--- DATA EXCERPTS ---

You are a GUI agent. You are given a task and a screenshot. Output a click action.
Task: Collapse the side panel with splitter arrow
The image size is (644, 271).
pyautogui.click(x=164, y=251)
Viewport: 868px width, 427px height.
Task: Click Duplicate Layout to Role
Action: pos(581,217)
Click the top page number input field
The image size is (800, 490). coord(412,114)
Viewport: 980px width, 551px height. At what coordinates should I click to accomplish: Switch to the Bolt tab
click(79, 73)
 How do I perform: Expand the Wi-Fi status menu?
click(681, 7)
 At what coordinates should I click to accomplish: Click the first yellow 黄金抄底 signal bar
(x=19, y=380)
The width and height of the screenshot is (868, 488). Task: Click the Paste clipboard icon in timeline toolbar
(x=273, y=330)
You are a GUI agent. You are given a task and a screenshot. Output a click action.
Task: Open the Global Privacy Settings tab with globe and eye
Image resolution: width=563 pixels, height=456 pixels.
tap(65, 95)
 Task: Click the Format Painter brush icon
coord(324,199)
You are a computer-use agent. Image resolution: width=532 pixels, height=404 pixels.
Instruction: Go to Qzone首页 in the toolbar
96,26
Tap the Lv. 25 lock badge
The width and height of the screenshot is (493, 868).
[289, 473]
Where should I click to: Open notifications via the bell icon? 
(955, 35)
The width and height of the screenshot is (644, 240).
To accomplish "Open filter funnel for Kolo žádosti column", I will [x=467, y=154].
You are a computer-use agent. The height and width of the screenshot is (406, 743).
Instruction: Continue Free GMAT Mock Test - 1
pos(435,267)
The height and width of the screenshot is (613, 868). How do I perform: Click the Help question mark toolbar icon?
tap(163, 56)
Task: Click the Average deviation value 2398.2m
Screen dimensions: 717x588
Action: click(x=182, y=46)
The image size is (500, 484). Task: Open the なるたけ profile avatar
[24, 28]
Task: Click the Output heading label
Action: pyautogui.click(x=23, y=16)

---

= WHAT THIS TASK INVOLVES =
The response should consist of all the entries, set down exactly.

= ANSWER SECTION =
You are a GUI agent. You are given a task and a screenshot. Output a click action.
Task: Collapse the side panel with splitter arrow
The image size is (644, 271).
pyautogui.click(x=164, y=251)
Viewport: 868px width, 427px height.
Task: Click Duplicate Layout to Role
Action: pos(581,217)
Click the top page number input field
The image size is (800, 490). coord(412,114)
Viewport: 980px width, 551px height. At what coordinates should I click to accomplish: Switch to the Bolt tab
click(79, 73)
 How do I perform: Expand the Wi-Fi status menu?
click(681, 7)
 At what coordinates should I click to accomplish: Click the first yellow 黄金抄底 signal bar
(x=19, y=380)
The width and height of the screenshot is (868, 488). Task: Click the Paste clipboard icon in timeline toolbar
(x=273, y=330)
You are a GUI agent. You are given a task and a screenshot. Output a click action.
Task: Open the Global Privacy Settings tab with globe and eye
Image resolution: width=563 pixels, height=456 pixels.
tap(65, 95)
 Task: Click the Format Painter brush icon
coord(324,199)
You are a computer-use agent. Image resolution: width=532 pixels, height=404 pixels.
Instruction: Go to Qzone首页 in the toolbar
96,26
Tap the Lv. 25 lock badge
The width and height of the screenshot is (493, 868).
[289, 473]
Where should I click to: Open notifications via the bell icon? 
(955, 35)
The width and height of the screenshot is (644, 240).
To accomplish "Open filter funnel for Kolo žádosti column", I will [x=467, y=154].
You are a computer-use agent. The height and width of the screenshot is (406, 743).
Instruction: Continue Free GMAT Mock Test - 1
pos(435,267)
The height and width of the screenshot is (613, 868). How do I perform: Click the Help question mark toolbar icon?
tap(163, 56)
Task: Click the Average deviation value 2398.2m
Screen dimensions: 717x588
Action: click(x=182, y=46)
The image size is (500, 484). Task: Open the なるたけ profile avatar
[24, 28]
Task: Click the Output heading label
Action: pyautogui.click(x=23, y=16)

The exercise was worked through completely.